*** Opening Information provided ***

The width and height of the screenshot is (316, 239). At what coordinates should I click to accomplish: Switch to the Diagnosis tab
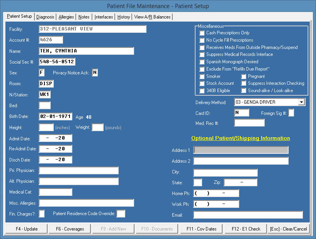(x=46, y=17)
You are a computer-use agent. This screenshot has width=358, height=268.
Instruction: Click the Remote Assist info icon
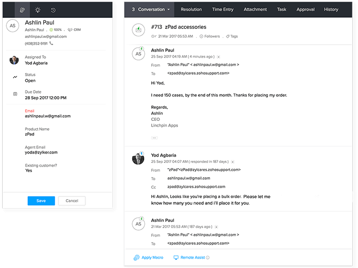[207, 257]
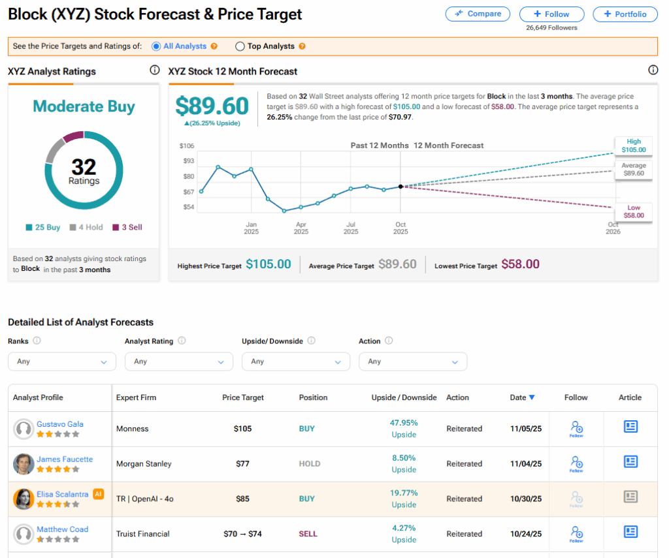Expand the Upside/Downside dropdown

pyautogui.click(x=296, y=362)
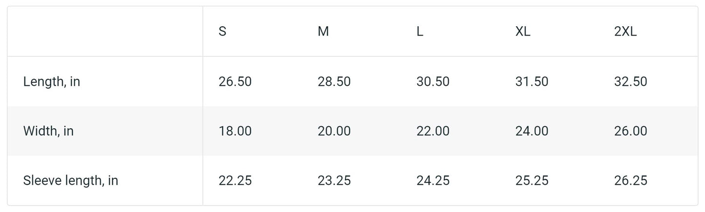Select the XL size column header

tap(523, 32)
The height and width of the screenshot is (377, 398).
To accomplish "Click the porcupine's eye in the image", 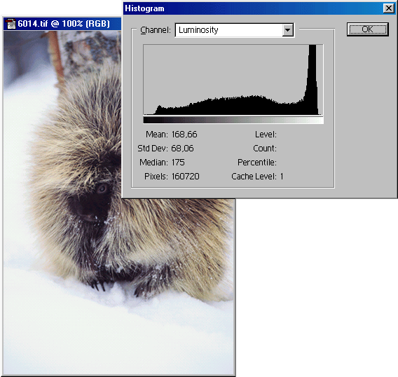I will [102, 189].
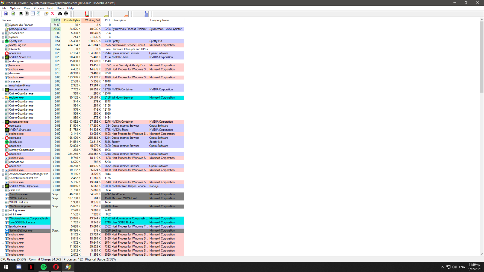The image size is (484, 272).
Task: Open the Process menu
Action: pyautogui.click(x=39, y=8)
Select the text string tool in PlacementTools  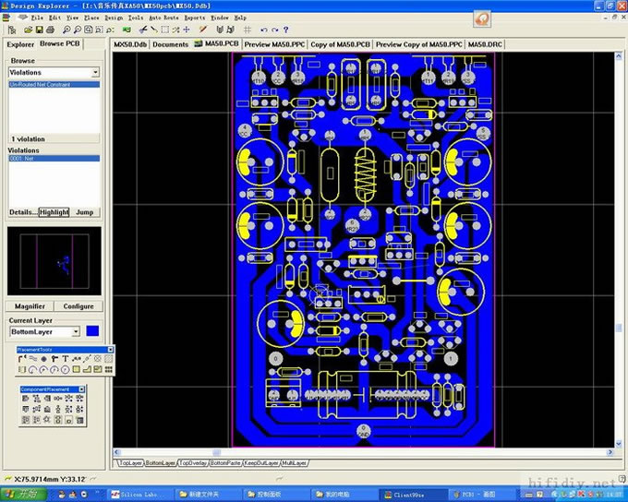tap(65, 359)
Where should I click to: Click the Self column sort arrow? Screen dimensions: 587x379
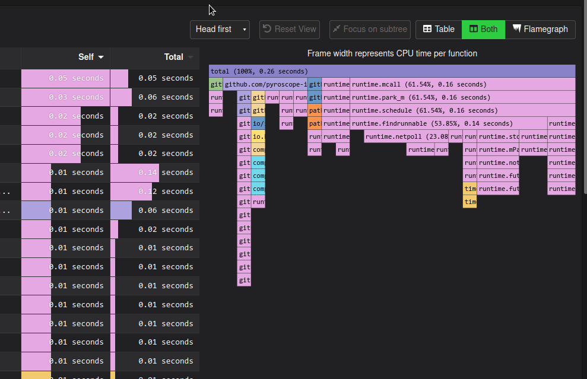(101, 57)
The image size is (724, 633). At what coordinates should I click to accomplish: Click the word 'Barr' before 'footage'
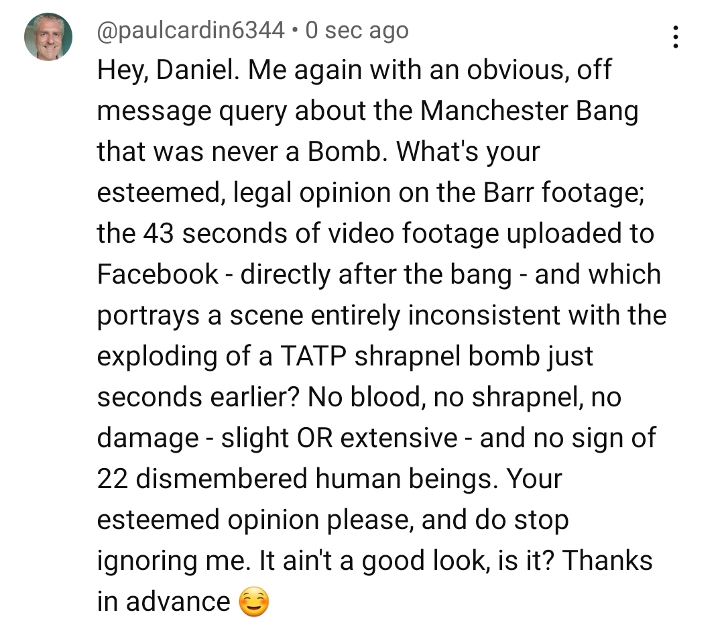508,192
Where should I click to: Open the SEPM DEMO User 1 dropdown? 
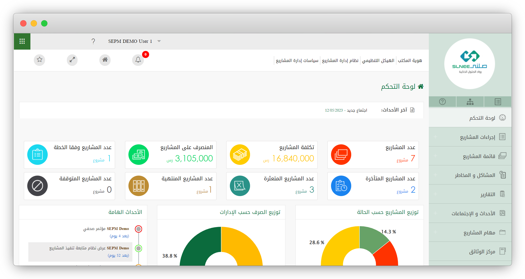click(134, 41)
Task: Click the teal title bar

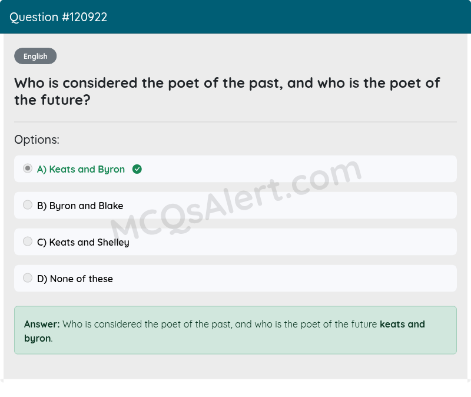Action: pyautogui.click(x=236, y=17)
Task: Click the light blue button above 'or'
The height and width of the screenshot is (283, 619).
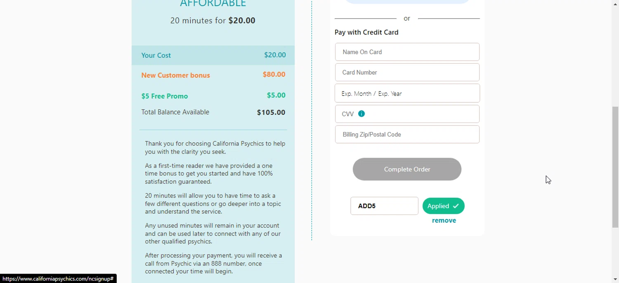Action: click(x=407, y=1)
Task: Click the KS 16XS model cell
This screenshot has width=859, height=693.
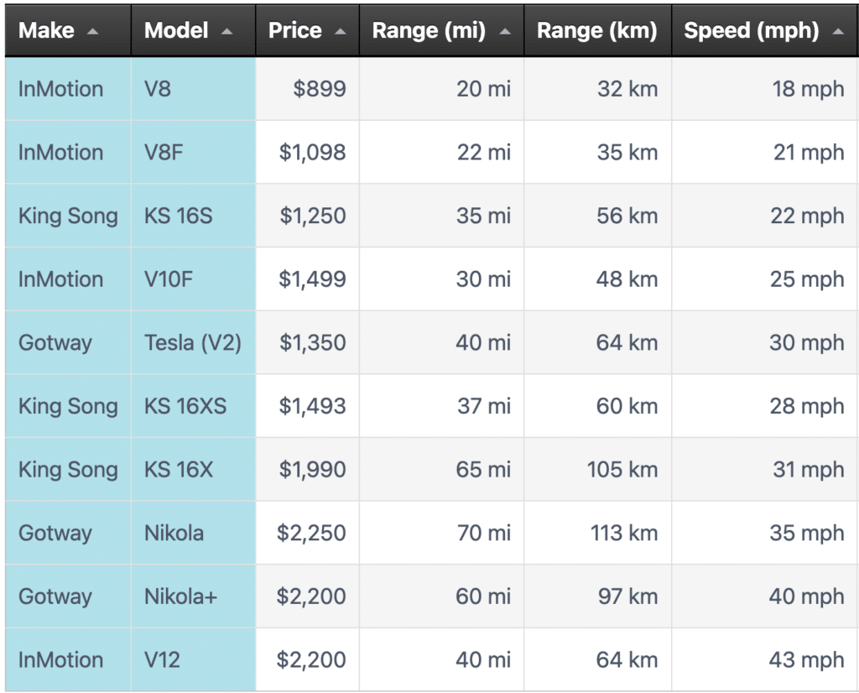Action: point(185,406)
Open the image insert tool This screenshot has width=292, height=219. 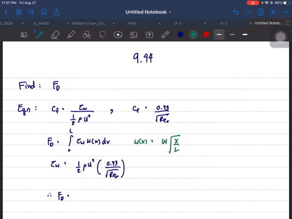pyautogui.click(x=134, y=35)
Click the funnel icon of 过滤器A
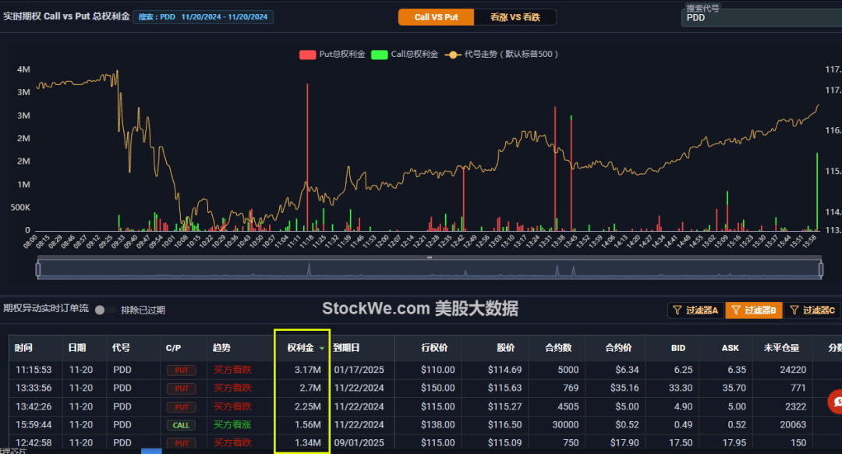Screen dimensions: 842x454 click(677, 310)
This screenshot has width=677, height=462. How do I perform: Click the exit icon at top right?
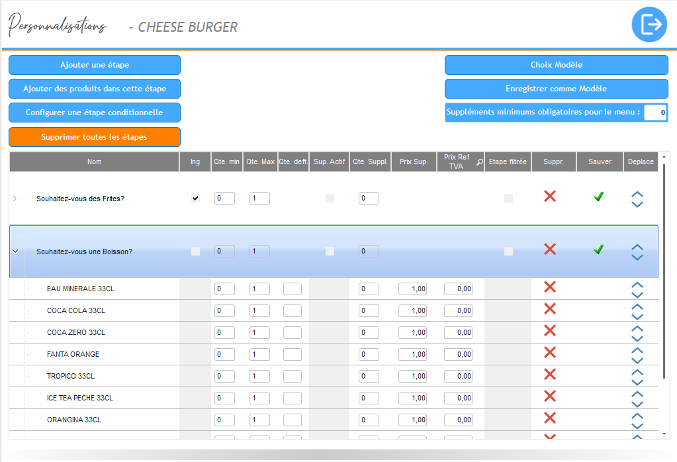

*** Closing Information provided ***

> Problem requirements
Output only the stretch above from the line with "Task: Click the teal title bar" through the line with "Task: Click the KS 16XS model cell", reproduced exactly. Exclude pictures.

> Response area
Task: Click the teal title bar

Action: pyautogui.click(x=236, y=17)
Task: Click the light blue button above 'or'
The height and width of the screenshot is (283, 619).
Action: click(x=407, y=1)
Task: Click the KS 16XS model cell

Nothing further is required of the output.